**Work item**
Each entry shown below is to be reproduced exactly.

**Data records**
_ _ _
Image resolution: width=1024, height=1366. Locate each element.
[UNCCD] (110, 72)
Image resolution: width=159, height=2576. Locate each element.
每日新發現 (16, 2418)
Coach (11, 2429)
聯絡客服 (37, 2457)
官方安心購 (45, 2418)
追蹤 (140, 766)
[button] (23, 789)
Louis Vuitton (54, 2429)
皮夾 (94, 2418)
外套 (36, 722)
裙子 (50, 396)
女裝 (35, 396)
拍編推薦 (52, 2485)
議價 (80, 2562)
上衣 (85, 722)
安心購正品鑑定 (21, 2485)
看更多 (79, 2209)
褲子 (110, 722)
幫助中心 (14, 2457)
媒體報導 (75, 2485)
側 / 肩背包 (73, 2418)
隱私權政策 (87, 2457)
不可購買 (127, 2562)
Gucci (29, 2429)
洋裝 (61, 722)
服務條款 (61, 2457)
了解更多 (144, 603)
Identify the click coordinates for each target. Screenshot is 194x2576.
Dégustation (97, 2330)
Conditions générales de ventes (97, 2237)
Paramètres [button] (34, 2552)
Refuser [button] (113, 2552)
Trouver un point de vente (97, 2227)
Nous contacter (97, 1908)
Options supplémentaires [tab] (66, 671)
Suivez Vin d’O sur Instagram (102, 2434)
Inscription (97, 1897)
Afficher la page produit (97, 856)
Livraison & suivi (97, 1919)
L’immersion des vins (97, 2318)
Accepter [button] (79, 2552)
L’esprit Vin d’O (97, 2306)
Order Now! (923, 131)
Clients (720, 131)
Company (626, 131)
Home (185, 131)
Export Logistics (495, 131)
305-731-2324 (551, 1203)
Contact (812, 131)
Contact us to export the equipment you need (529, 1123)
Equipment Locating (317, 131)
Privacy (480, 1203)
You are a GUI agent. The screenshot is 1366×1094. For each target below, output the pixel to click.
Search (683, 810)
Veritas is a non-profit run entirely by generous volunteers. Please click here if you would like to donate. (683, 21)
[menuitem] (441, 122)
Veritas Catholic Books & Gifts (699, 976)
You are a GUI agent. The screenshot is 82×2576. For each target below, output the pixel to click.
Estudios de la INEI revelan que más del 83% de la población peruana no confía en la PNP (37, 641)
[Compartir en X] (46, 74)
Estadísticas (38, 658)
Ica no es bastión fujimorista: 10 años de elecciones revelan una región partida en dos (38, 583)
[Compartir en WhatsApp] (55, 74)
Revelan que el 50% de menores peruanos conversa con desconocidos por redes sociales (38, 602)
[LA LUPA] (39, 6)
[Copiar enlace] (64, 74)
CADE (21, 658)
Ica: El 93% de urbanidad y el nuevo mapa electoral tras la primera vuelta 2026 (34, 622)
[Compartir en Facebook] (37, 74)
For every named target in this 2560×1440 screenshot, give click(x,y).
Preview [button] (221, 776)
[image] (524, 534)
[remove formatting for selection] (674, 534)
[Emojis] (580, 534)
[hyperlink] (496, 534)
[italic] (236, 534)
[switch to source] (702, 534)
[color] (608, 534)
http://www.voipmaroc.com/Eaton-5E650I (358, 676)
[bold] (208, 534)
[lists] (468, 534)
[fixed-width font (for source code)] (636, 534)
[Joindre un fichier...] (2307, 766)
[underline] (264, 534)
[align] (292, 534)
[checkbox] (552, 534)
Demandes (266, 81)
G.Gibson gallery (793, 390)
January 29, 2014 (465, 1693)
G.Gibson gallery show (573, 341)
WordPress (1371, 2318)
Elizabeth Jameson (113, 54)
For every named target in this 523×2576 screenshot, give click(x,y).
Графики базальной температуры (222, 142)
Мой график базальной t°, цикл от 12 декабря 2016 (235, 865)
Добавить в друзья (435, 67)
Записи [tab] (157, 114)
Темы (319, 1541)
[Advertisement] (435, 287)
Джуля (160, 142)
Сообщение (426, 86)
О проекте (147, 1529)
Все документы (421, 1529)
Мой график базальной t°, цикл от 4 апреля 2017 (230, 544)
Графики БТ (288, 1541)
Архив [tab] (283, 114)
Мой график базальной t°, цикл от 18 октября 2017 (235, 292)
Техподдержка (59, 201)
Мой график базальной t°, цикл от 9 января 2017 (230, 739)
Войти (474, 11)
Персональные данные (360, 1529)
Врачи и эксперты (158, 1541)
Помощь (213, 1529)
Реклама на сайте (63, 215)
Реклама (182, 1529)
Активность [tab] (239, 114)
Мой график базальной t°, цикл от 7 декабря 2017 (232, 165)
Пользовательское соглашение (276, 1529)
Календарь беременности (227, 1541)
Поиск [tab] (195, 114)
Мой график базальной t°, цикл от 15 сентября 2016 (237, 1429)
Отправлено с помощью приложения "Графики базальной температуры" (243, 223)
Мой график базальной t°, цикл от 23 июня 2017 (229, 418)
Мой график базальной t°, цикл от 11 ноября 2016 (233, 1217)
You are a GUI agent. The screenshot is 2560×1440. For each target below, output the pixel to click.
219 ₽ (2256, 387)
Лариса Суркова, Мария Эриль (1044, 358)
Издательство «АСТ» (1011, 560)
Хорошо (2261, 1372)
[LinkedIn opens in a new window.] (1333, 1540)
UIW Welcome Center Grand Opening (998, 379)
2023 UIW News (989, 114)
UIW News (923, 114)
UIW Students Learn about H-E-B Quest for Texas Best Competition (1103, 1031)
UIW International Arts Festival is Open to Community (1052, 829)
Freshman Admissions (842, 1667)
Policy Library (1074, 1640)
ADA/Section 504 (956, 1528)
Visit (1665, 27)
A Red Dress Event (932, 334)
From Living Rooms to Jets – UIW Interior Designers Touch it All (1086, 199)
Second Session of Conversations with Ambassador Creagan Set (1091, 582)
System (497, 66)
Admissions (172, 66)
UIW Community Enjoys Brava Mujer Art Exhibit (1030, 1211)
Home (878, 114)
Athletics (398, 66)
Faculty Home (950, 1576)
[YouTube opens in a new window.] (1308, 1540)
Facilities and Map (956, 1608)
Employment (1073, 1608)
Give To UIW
_ _ _
**Task output**
Image resolution: width=1024, height=1366. Locate each element.
[UNCCD] (110, 72)
Image resolution: width=159, height=2576. Locate each element.
每日新發現 (16, 2418)
Coach (11, 2429)
聯絡客服 (37, 2457)
官方安心購 (45, 2418)
追蹤 (140, 766)
[button] (23, 789)
Louis Vuitton (54, 2429)
皮夾 (94, 2418)
外套 (36, 722)
裙子 (50, 396)
女裝 (35, 396)
拍編推薦 (52, 2485)
議價 (80, 2562)
上衣 (85, 722)
安心購正品鑑定 (21, 2485)
看更多 (79, 2209)
褲子 (110, 722)
幫助中心 (14, 2457)
媒體報導 (75, 2485)
側 / 肩背包 (73, 2418)
隱私權政策 (87, 2457)
不可購買 (127, 2562)
Gucci (29, 2429)
洋裝 (61, 722)
服務條款 (61, 2457)
了解更多 (144, 603)
Identify the click coordinates for each target. Screenshot is 194x2576.
Dégustation (97, 2330)
Conditions générales de ventes (97, 2237)
Paramètres [button] (34, 2552)
Refuser [button] (113, 2552)
Trouver un point de vente (97, 2227)
Nous contacter (97, 1908)
Options supplémentaires [tab] (66, 671)
Suivez Vin d’O sur Instagram (102, 2434)
Inscription (97, 1897)
Afficher la page produit (97, 856)
Livraison & suivi (97, 1919)
L’immersion des vins (97, 2318)
Accepter [button] (79, 2552)
L’esprit Vin d’O (97, 2306)
Order Now! (923, 131)
Clients (720, 131)
Company (626, 131)
Home (185, 131)
Export Logistics (495, 131)
305-731-2324 (551, 1203)
Contact (812, 131)
Contact us to export the equipment you need (529, 1123)
Equipment Locating (317, 131)
Privacy (480, 1203)
You are a GUI agent. The screenshot is 1366×1094. For each target below, output the pixel to click.
Search (683, 810)
Veritas is a non-profit run entirely by generous volunteers. Please click here if you would like to donate. (683, 21)
[menuitem] (441, 122)
Veritas Catholic Books & Gifts (699, 976)
You are a GUI agent. The screenshot is 82×2576. For each target below, output the pixel to click.
Estudios de la INEI revelan que más del 83% de la población peruana no confía en la PNP (37, 641)
[Compartir en X] (46, 74)
Estadísticas (38, 658)
Ica no es bastión fujimorista: 10 años de elecciones revelan una región partida en dos (38, 583)
[Compartir en WhatsApp] (55, 74)
Revelan que el 50% de menores peruanos conversa con desconocidos por redes sociales (38, 602)
[LA LUPA] (39, 6)
[Copiar enlace] (64, 74)
CADE (21, 658)
Ica: El 93% de urbanidad y el nuevo mapa electoral tras la primera vuelta 2026 (34, 622)
[Compartir en Facebook] (37, 74)
For every named target in this 2560×1440 screenshot, give click(x,y).
Preview [button] (221, 776)
[image] (524, 534)
[remove formatting for selection] (674, 534)
[Emojis] (580, 534)
[hyperlink] (496, 534)
[italic] (236, 534)
[switch to source] (702, 534)
[color] (608, 534)
http://www.voipmaroc.com/Eaton-5E650I (358, 676)
[bold] (208, 534)
[lists] (468, 534)
[fixed-width font (for source code)] (636, 534)
[Joindre un fichier...] (2307, 766)
[underline] (264, 534)
[align] (292, 534)
[checkbox] (552, 534)
Demandes (266, 81)
G.Gibson gallery (793, 390)
January 29, 2014 (465, 1693)
G.Gibson gallery show (573, 341)
WordPress (1371, 2318)
Elizabeth Jameson (113, 54)
For every named target in this 523×2576 screenshot, give click(x,y).
Графики базальной температуры (222, 142)
Мой график базальной t°, цикл от 12 декабря 2016 (235, 865)
Добавить в друзья (435, 67)
Записи [tab] (157, 114)
Темы (319, 1541)
[Advertisement] (435, 287)
Джуля (160, 142)
Сообщение (426, 86)
О проекте (147, 1529)
Все документы (421, 1529)
Мой график базальной t°, цикл от 4 апреля 2017 (230, 544)
Графики БТ (288, 1541)
Архив [tab] (283, 114)
Мой график базальной t°, цикл от 18 октября 2017 (235, 292)
Техподдержка (59, 201)
Мой график базальной t°, цикл от 9 января 2017 (230, 739)
Войти (474, 11)
Персональные данные (360, 1529)
Врачи и эксперты (158, 1541)
Помощь (213, 1529)
Реклама на сайте (63, 215)
Реклама (182, 1529)
Активность [tab] (239, 114)
Мой график базальной t°, цикл от 7 декабря 2017 (232, 165)
Пользовательское соглашение (276, 1529)
Календарь беременности (227, 1541)
Поиск [tab] (195, 114)
Мой график базальной t°, цикл от 15 сентября 2016 (237, 1429)
Отправлено с помощью приложения "Графики базальной температуры" (243, 223)
Мой график базальной t°, цикл от 23 июня 2017 (229, 418)
Мой график базальной t°, цикл от 11 ноября 2016 (233, 1217)
You are a GUI agent. The screenshot is 2560×1440. For each target below, output the pixel to click.
219 ₽ (2256, 387)
Лариса Суркова, Мария Эриль (1044, 358)
Издательство «АСТ» (1011, 560)
Хорошо (2261, 1372)
[LinkedIn opens in a new window.] (1333, 1540)
UIW Welcome Center Grand Opening (998, 379)
2023 UIW News (989, 114)
UIW News (923, 114)
UIW Students Learn about H-E-B Quest for Texas Best Competition (1103, 1031)
UIW International Arts Festival is Open to Community (1052, 829)
Freshman Admissions (842, 1667)
Policy Library (1074, 1640)
ADA/Section 504 (956, 1528)
Visit (1665, 27)
A Red Dress Event (932, 334)
From Living Rooms to Jets – UIW Interior Designers Touch it All (1086, 199)
Second Session of Conversations with Ambassador Creagan Set (1091, 582)
System (497, 66)
Admissions (172, 66)
UIW Community Enjoys Brava Mujer Art Exhibit (1030, 1211)
Home (878, 114)
Athletics (398, 66)
Faculty Home (950, 1576)
[YouTube opens in a new window.] (1308, 1540)
Facilities and Map (956, 1608)
Employment (1073, 1608)
Give To UIW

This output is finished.